Ahí estaba, a un paso de entrar a una charla de 45 minutos estrictos que suponía iban a cambiar mi vida por completo, pero ¿que me hizo llegar a este punto?
Cuatro es el número estigmático: la mayor cantidad de días que pude estar sin tomar alcohol. Muchas cosas pasaron antes que siquiera pensara en mantenerme fresco unos días, varias de éstas fueron historias de las que uno cuenta con gracia entre amigos o para romper el hielo en una charla. Contadas por separado y sin línea temporal resultan graciosas, aunque podrían perder toda la gracia si se ven desde un panorama completo.
Hace unos cuantos años salía de una fiesta, de esas que por unas monedas te dejan tomar hasta quedar quebrado en el piso y, de hecho, la mayoría lo consiguió.
Yo estaba acostumbrado a tomar en grandes cantidades, un promedio de 6 litros de cerveza diario, lo que hizo que pudiese tomar más que la media sin esfuerzo. Cargué unos vasos y me los llevé de camino a casa. Por suerte vivía a unas cuadras, por lo que pude llegar… a los tumbos, pero entero. Aunque, sinceramente, no sé si llegué gracias a mi tolerancia alcohólica o porque volví con unos amigos que probablemente se encargaron de que llegara a mi departamento que, por suerte para ellos, quedaba en el segundo piso del edificio. El 2E. 

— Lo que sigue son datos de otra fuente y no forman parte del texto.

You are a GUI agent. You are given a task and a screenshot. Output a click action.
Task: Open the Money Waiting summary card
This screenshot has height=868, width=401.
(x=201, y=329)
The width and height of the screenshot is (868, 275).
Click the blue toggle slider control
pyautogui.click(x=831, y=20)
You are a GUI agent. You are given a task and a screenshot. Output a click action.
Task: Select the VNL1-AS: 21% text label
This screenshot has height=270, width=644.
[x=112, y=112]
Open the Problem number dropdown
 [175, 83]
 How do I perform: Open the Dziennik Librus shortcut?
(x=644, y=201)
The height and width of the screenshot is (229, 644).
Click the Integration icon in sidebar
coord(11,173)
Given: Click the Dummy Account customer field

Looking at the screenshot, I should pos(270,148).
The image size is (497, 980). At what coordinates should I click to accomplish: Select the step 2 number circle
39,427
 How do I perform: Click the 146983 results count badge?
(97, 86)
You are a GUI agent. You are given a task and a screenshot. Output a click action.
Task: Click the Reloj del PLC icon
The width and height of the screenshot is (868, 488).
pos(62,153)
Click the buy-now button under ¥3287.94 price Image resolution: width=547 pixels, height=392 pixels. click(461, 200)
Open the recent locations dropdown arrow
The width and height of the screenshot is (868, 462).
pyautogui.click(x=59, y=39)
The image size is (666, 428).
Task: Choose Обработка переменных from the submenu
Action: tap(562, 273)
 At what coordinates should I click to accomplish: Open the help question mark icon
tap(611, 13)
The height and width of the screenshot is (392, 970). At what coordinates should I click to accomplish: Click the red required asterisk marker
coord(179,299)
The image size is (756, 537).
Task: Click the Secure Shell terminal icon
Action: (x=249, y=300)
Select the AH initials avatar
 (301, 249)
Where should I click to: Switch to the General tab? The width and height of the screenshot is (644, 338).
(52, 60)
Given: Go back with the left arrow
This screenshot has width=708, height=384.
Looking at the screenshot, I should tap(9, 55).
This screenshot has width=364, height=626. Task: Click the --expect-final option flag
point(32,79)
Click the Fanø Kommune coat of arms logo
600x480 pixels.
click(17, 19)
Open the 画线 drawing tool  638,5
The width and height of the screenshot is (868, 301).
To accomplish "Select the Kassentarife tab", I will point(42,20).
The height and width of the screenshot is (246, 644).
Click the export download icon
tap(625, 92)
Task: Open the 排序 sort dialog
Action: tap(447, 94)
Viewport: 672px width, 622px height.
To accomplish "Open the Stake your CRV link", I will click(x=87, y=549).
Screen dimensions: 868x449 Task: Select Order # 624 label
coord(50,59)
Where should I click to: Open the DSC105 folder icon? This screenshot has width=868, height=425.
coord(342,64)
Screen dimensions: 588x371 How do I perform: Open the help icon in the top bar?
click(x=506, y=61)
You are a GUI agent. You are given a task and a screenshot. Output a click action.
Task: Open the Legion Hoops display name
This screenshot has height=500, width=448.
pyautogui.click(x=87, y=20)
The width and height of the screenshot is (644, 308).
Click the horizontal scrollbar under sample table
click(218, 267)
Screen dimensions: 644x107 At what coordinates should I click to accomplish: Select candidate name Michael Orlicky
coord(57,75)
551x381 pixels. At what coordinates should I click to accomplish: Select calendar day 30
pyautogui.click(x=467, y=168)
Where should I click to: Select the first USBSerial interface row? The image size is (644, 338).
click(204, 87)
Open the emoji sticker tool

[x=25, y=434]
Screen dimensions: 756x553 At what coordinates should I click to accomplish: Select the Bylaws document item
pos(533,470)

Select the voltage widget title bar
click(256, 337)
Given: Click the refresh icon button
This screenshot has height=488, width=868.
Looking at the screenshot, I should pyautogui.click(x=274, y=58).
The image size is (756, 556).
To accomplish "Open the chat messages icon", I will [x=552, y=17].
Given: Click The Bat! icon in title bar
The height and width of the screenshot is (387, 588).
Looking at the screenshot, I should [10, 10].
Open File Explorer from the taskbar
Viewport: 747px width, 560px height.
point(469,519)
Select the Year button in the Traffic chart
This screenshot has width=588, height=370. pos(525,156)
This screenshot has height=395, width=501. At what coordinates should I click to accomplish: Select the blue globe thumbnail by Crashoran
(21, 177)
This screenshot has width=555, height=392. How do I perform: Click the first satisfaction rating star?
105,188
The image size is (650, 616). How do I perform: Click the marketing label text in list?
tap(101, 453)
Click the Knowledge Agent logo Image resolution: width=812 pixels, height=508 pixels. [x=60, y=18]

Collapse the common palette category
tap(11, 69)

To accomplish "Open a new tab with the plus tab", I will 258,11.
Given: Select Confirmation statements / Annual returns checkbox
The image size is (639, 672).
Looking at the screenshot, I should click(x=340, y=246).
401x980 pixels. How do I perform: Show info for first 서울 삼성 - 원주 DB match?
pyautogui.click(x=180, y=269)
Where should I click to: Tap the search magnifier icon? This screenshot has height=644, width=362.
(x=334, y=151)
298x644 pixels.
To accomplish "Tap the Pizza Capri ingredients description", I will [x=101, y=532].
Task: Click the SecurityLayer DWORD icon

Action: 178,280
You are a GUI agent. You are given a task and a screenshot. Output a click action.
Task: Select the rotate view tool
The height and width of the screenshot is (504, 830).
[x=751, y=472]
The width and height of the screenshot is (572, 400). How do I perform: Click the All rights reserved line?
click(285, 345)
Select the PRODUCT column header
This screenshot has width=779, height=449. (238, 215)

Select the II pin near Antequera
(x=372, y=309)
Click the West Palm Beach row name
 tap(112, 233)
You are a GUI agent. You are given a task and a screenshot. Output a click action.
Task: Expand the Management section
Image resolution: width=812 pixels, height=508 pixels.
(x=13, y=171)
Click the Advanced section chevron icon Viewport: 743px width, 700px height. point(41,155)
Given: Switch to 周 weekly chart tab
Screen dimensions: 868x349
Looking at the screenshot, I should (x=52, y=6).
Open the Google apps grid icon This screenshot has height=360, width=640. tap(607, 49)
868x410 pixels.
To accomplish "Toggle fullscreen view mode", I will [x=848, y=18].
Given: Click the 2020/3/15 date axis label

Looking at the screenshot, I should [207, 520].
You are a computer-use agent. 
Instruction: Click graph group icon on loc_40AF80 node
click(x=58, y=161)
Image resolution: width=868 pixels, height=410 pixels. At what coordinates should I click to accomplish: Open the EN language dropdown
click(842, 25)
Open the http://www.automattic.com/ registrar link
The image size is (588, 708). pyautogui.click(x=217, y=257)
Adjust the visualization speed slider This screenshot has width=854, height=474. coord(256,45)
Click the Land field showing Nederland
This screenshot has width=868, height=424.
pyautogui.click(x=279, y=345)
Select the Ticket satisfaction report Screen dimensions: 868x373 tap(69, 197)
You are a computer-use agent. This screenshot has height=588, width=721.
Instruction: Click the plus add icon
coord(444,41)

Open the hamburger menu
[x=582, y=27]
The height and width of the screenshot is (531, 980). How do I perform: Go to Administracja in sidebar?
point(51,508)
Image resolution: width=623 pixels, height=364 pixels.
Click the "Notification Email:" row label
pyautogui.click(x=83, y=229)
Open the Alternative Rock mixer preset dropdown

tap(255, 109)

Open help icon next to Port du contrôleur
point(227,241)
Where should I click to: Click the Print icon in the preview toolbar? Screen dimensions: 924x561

A las 6 am, desperté en la ducha mientras el agua caía incesante en mi cabeza. Traté de despertar, no enfocaba, no entendía qué estaba haciendo ahí tirado. No sabía qué pasaba y tenía un terrible dolor de cabeza. ¿Alguien me había dejado completamente vestido bajo la ducha y se había ido? ¿Había llegado por mi cuenta y por alguna razón había decidido darme un baño de agua helada para despabilarme?
El lugar era un desastre. Inundado por completo. Muebles mojados, el colchón -que siempre estuvo tirado en el piso porque me resistía a comprar una cama-, estaba completamente empapado en agua, como si Noé hubiese pasado por ahí, olvidando el detalle de subirme al Arca. 
Por desgracia, la explicación era mucho más sencilla que aquella que contemplaba un escenario de parejas de animales subiéndose a un barco enorme guiados por un salvador de la humanidad… Simplemente había quedado tendido sobre el piso, tapando por completo la rejilla donde desagota el agua. Esa vez, el destino estuvo de mi lado. La próxima, podría morir electrocutado en un cortocircuito provocado por la humedad y los aparatos conectados a lo largo y ancho del lugar.
¿Azar? Tal vez. Pero de inundar un departamento a incendiarlo hay solo un par de vasos de diferencia. Como el día que puse unas hamburguesas sobre la plancha de la cocina y me quedé profundamente dormido sobre la mesa. Esa vez desperté con un estímulo un poco más fuerte que el agua: sirenas de bomberos, el golpe desesperado de la puerta y los gritos de los vecinos sumaron un poco más de dramatismo a la escena.
Una cosa era cierta, las cosas se estaban saliendo de control.